PaliGemma, a multimodal vision model architecture developed by Google, was released with several models that can be used out-of-the-box for multimodal tasks. One of these models was trained specifically for document understanding and question answering, allowing superior performance.

Compared to models like GPT-4 with Vision and Claude-3, PaliGemma can run on your own hardware.

Consider the following image of a receipt:

When given the prompt “Was the invoice paid?”, PaliGemma returned "yes".

In this guide, we are going to walk through how to use PaliGemma for document understanding tasks. We will use Roboflow Inference to deploy the model.

Without further ado, let’s get started!

Step #1: Install Inference

Roboflow Inference is a high-performance vision inference server. You can use Roboflow Inference to run state-of-the-art computer vision models like PaliGemma or YOLOv10.

You can run Roboflow Inference through the Inference Python package or as a microservice deployed with Docker. For this guide, we will show how to deploy Inference with the Python package.

To install the Inference Python package, run the following command:

pip install git+https://github.com/roboflow/inference --upgrade -q

We also need to install a few additional dependencies that PaliGemma model will use:

pip install transformers>=4.41.1 accelerate onnx peft timm flash_attn einops -q

With Inference installed, we can start building logic to use PaliGemma for document understanding.

Step #2: Ask Questions About a Document

We are now ready to build a document understanding system with PaliGemma.

Create a new Python file and add the following code:

import os
from inference import get_model
from PIL import Image
import json

lora_model = get_model("paligemma-3b-ft-docvqa-448", api_key="")

In this file, we import Inference and load the paligemma-3b-ft-docvqa-448 model weights. These model weights were fine-tuned on document understanding data, which should allow for better performance on document understanding tasks when compared to more general models.

Above, replace KEY with your Roboflow API key. Learn how to retrieve your Roboflow API key.
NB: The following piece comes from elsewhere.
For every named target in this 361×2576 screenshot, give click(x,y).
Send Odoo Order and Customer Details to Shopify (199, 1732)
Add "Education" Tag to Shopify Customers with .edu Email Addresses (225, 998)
To run the model, use the following code:

image = Image.open("invoice.png")
response = lora_model.infer(image, prompt="who sent this invoice?")
print(response)

💡

This model is large and will take several minutes to download.

Let’s run the script above with the prompt “Who sent this invoice?” and the following image of a printed invoice:

The model returns:

wework community workspace uk limited

PaliGemma returned the correct answer to our question.

PaliGemma performs best when asked questions about specific parts of a document in separate prompts. Let's ask a few questions.

Question: What is the address?

Answer: 10 York Road

Question: What is the invoice city?

Answer: London

Question: What is the invoice post code?

Answer: SE1 9JR

Note: The model got the last three characters of this question wrong.

Question: What is the invoice date?

Answer: 26 june 2024

Now let's ask about the total of an invoice:

When asked "what is the invoice cost after tax?", the model returns "54". When asked "what is the invoice cost before tax?", the model returns "45.00". In both cases, the model is correct.

We encourage you to test PaliGemma on different document types to evaluate performance of the model on your own data. This testing is essential to understand whether the model can perform well on your data.

Conclusion

PaliGemma is a multimodal vision architecture developed by Google. PaliGemma was released with several pre-trained models that are fine-tuned on specific tasks.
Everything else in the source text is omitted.